Data excerpts:
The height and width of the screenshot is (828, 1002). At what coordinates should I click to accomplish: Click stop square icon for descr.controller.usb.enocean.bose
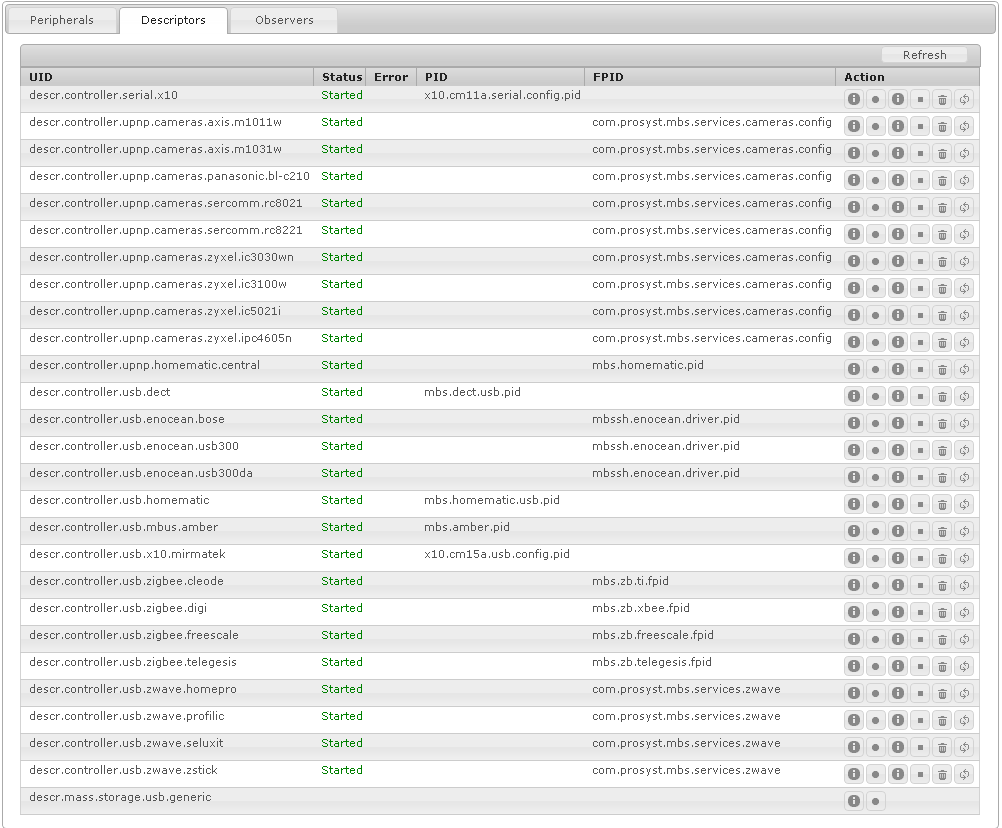coord(920,423)
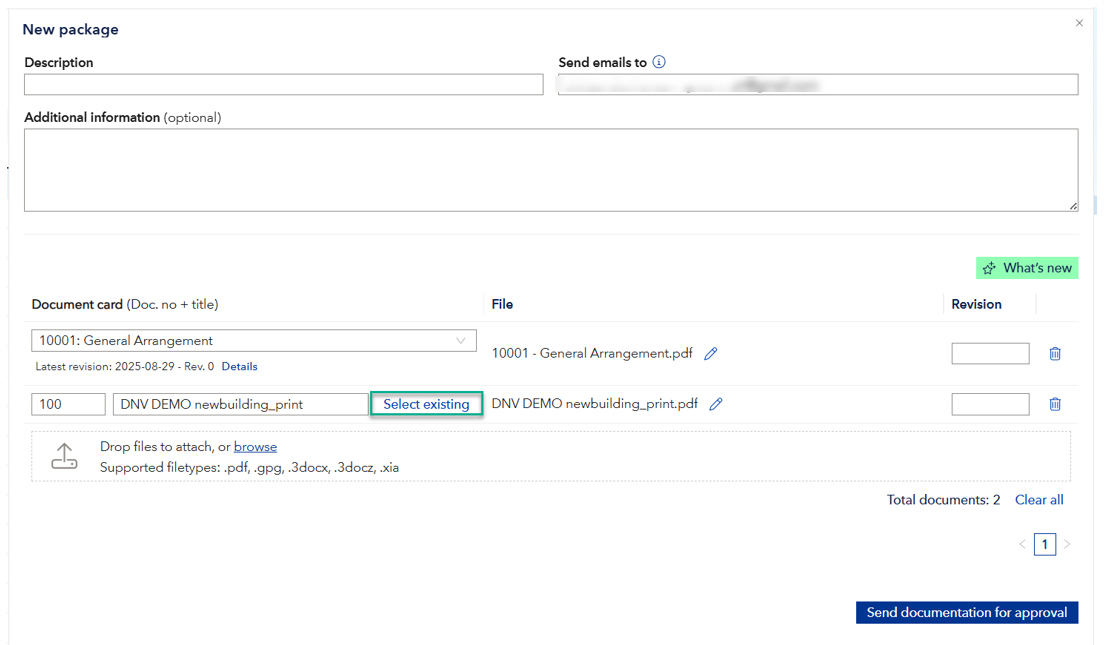Select page 1 in pagination
Viewport: 1110px width, 645px height.
click(x=1045, y=544)

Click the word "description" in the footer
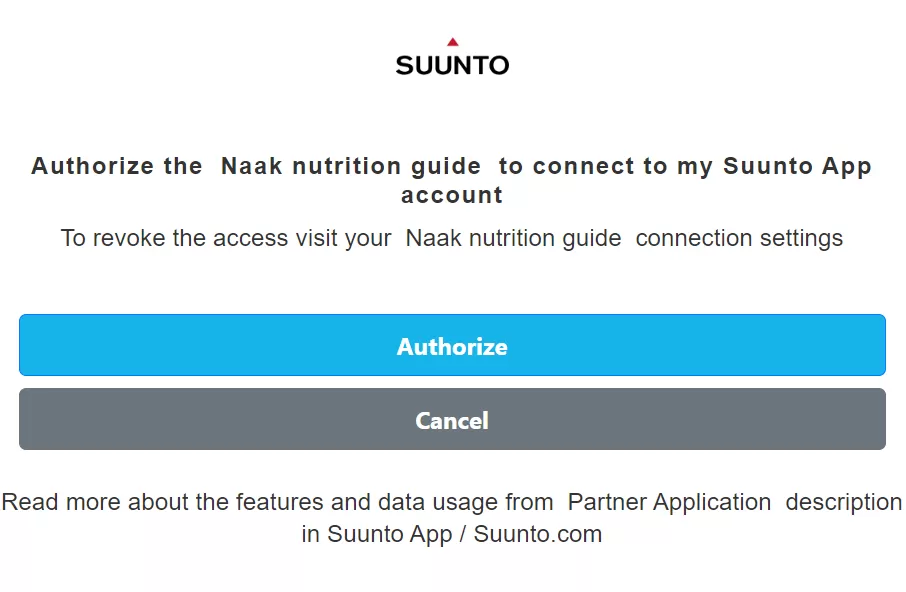point(844,502)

## ACTIVITY
After removing the pictures, set down every record above exactly as it stands.

## TASK OUTPUT
The height and width of the screenshot is (828, 1002). At what coordinates should I click to accomplish: Click stop square icon for descr.controller.usb.enocean.bose
coord(920,423)
Select page 1 in pagination
Viewport: 1110px width, 645px height.
click(x=1045, y=544)

Click the word "description" in the footer
point(844,502)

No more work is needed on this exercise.